Just as Rosenwinkel’s band proved through their music that there was no either-or between traditional styles and modern tastes, Turner showed that even the gnarliest harmonic terrain could yield beautiful melodies.

“Usually there’s some kind of inverse relationship between how many notes you’re playing and how fast you’re playing them, and how melodic or how well-considered each one is, because you have limited time and limited melodic imagination,” says pianist Aaron Goldberg, who has played with Turner in numerous bands over the years, including Rosenwinkel’s quartet in the aughts. “What made him unusual was his ability to weave very long lines that were provocatively interesting to a sophisticated ear, yet [to] have them always be in a very tight relationship to the changes as they were going by. He always had that and he still has that.”

Charlie Parker’s solos, heard slowed-down, reveal their melodic essence and logical patterning, which might sail over casual listeners’ heads at tempo. Similarly, Turner somehow defies the strictures of time by spontaneously composing melodies whose elegance and detail are commensurate to the harmonic landscapes surrounding them.

“He took it a step further, taking the lines you’d hear Warne or Tristano play [where] it almost sounds like they’re thought out and pre-played,” says alto saxophonist Alex LoRe, a 2009 graduate of the New England Conservatory of Music who, like Finn, is among the youngest post-Turner generation of improvisers. “But when you practice a certain way, you learn to develop these lines off the cuff.”
With the right collaborators and years of experimentation both on the bandstand and in the practice room, Turner slowly but surely connected the dots, one note at a time, so that others could follow his lead.

6. A Spiritual Discipline

As of this writing, the third most-viewed Mark Turner video on YouTube, behind “Kurt Rosenwinkel – ‘Zhivago’” (+398K views) and “Kurt Rosenwinkel Group – ‘Jacky’s Place’ [2006]” (+130K views), is entitled “Mark Turner warming up!!!,” with over 50,000 views since being uploaded in November 2006. Providing a complement to Finn’s quip about the significance of creating clichés, one user commented four years ago: “You know you’ve made it when a video of you *warming up* has over 33 thousand [sic] views.”


Many young musicians study Turner’s note choices with semi-religious fervor, but it’s hard to say how many study his attitude toward the notes. Turner and many of his close musical associates seem to share at least a general orientation toward their chosen profession, which is understood as somehow more than just a job or even a passion.

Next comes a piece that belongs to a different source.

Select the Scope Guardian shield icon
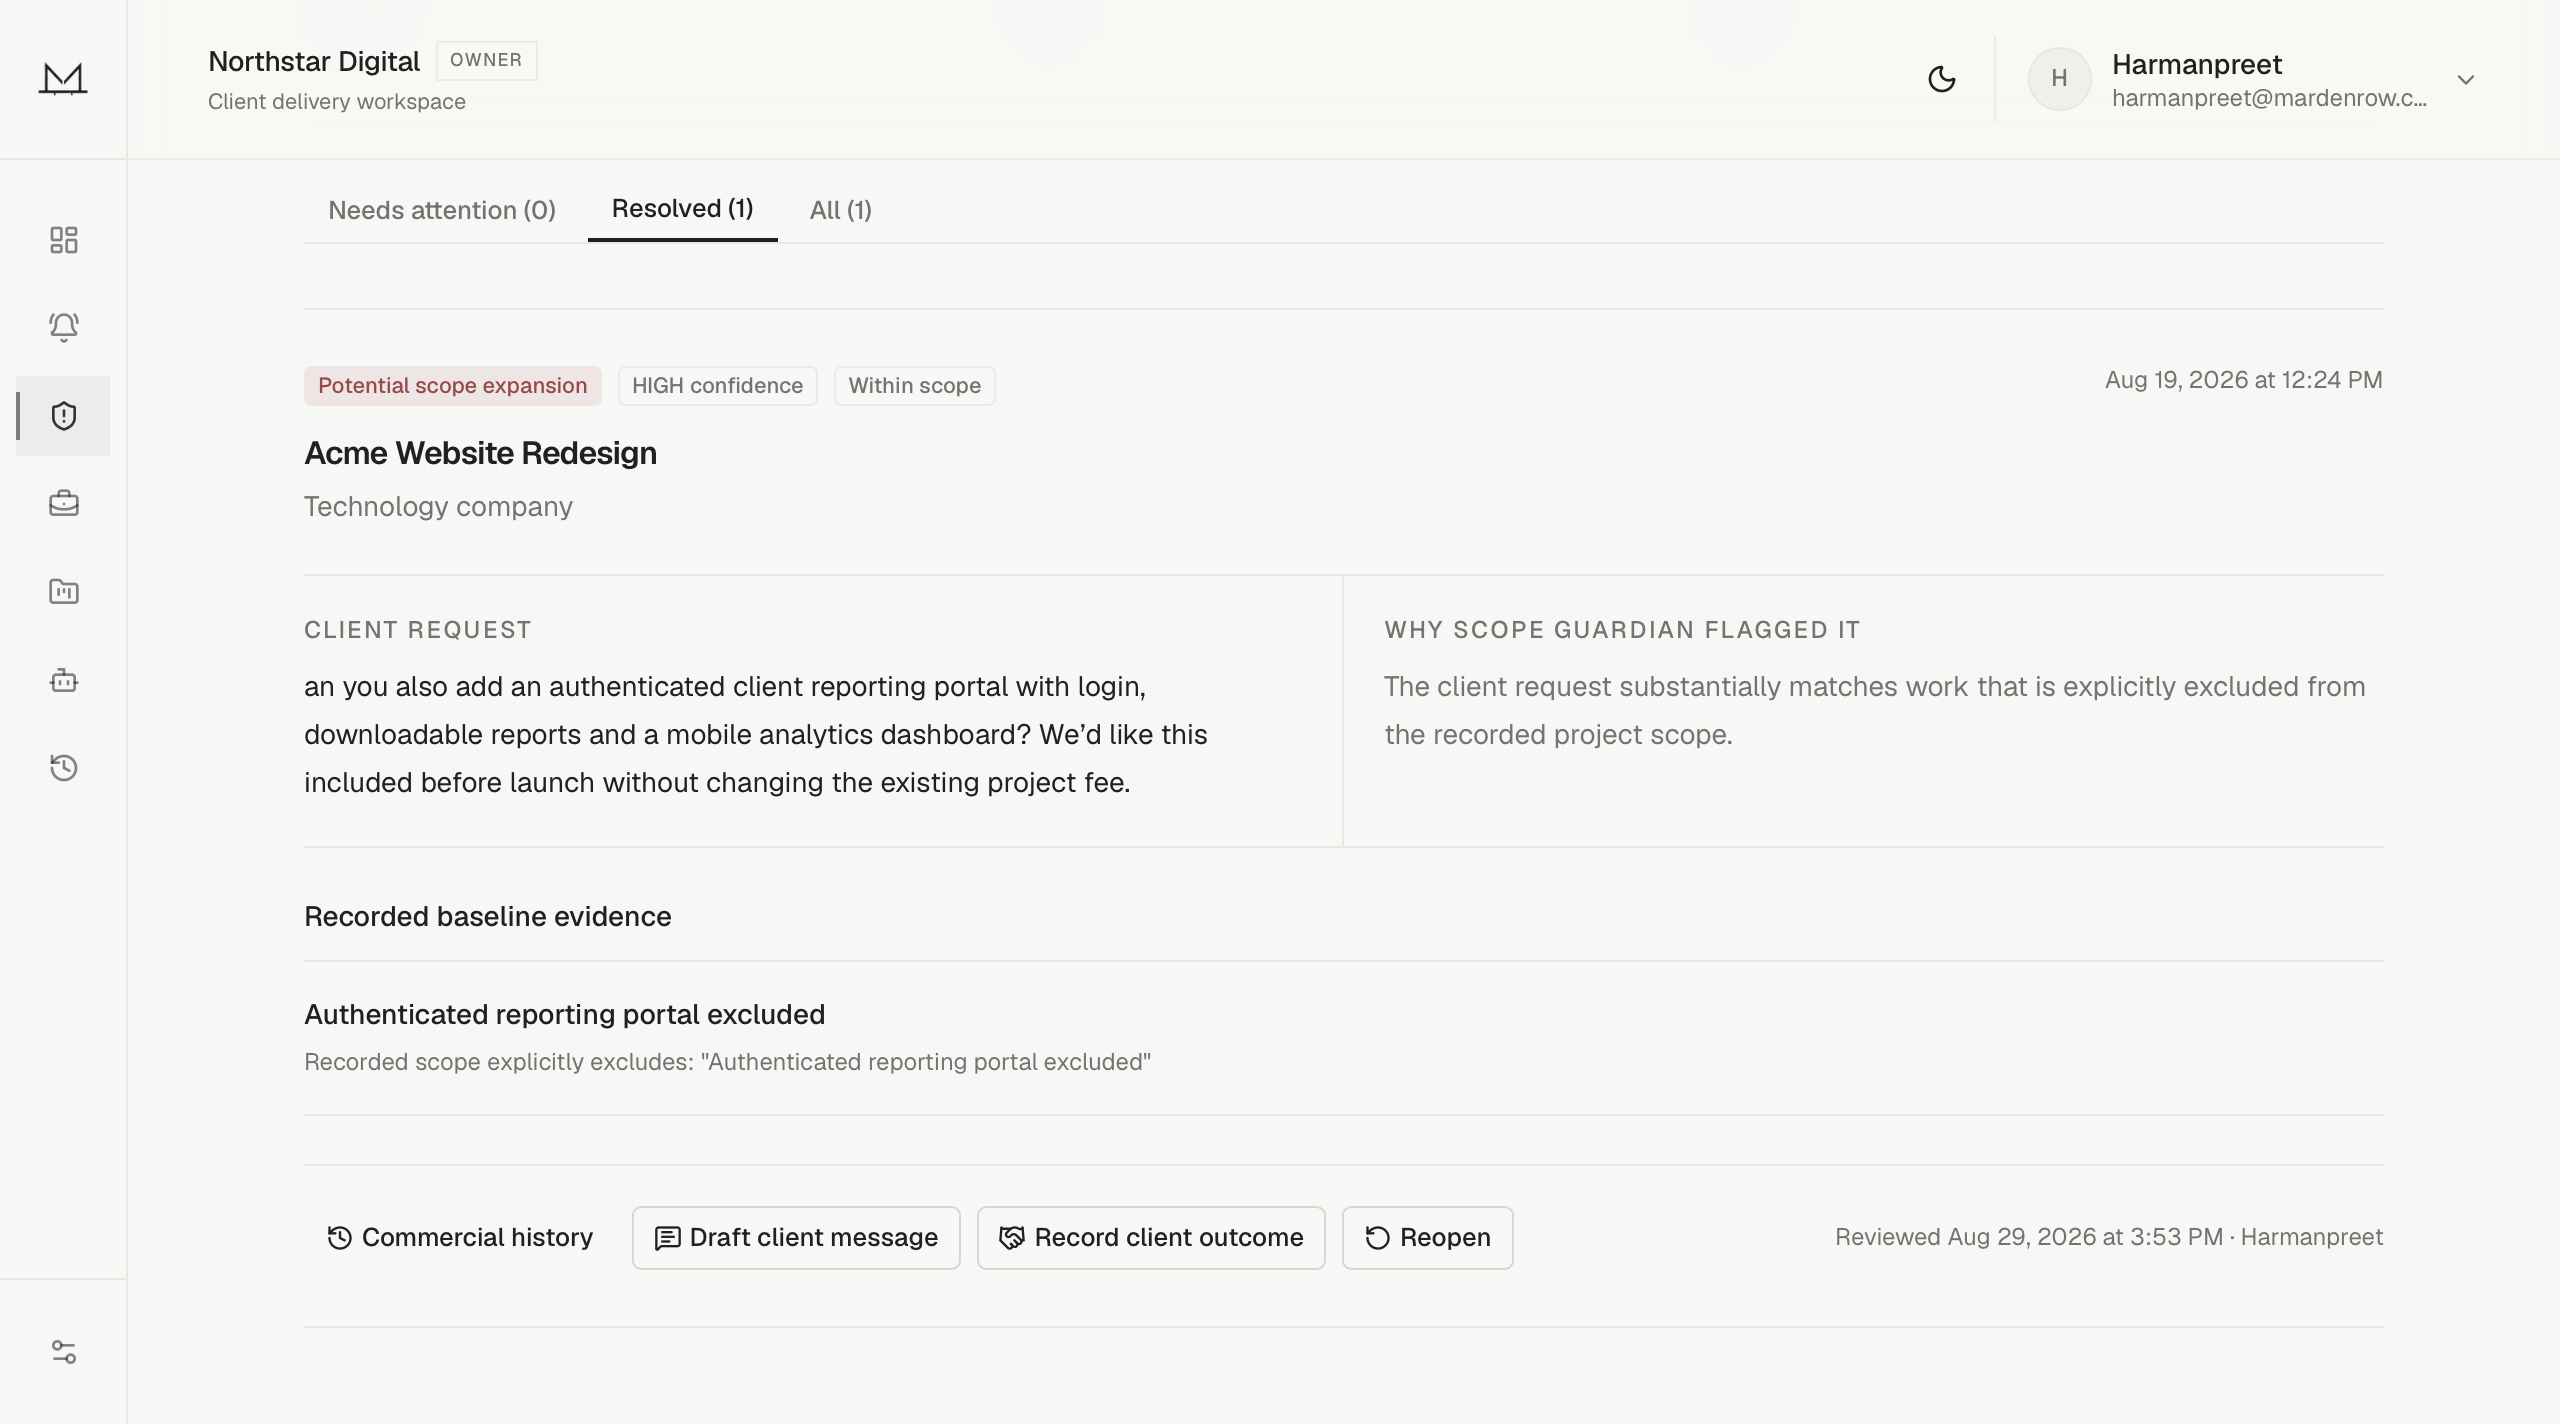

“I’m not sure how he feels about it, but I feel there’s a certain family duty with this music,” says Street. “I really want to join what people have been building on—and not just make some new thing for the sake of my show-biz ego or something like that. I think we’re just fascinated by how this all started how many thousands of years ago.”

Turner, whose own voice has been largely absent from this piece until now, has been interviewed more and more frequently in recent years. In this short YouTube clip advertising his latest release, Lathe of Heaven, he speaks candidly about his continually developing relationship to the blues and the African-American roots of jazz:
For the last five years or so, I’ve just been trying to figure out: what is the blues and what does that mean to me? You know, you’re in school, you’re a jazz musician, you should deal with blues and swing, but I think it needs to be personal and meaningful and have some kind of reference that you can touch and hold and do something about—because otherwise I think the blues can be banal. And I’ve heard it, I hate to say, done in that way all too often, and I actually believe the blues to be sacred, like a spiritual discipline, and it needs to be taken seriously [emphasis added]. So I’ve in a way avoided it because I felt I would disrespect it.
Turner’s profound awareness of this heritage has been an abiding feature of his work since the beginning of his recorded career; to wit, the title of his first album, Yam Yam, comes from the nickname of his maternal grandfather, Lewis A. Jackson, whom Turner described in an interview as his “greatest influence,” period, and the liner notes end with a three-paragraph dedication to Jackson. (Turner’s second album, his eponymous début on Warner Brothers, similarly includes a dedication to his paternal grandfather Harrison Brown and leads off with none other than “Mr. Brown.”)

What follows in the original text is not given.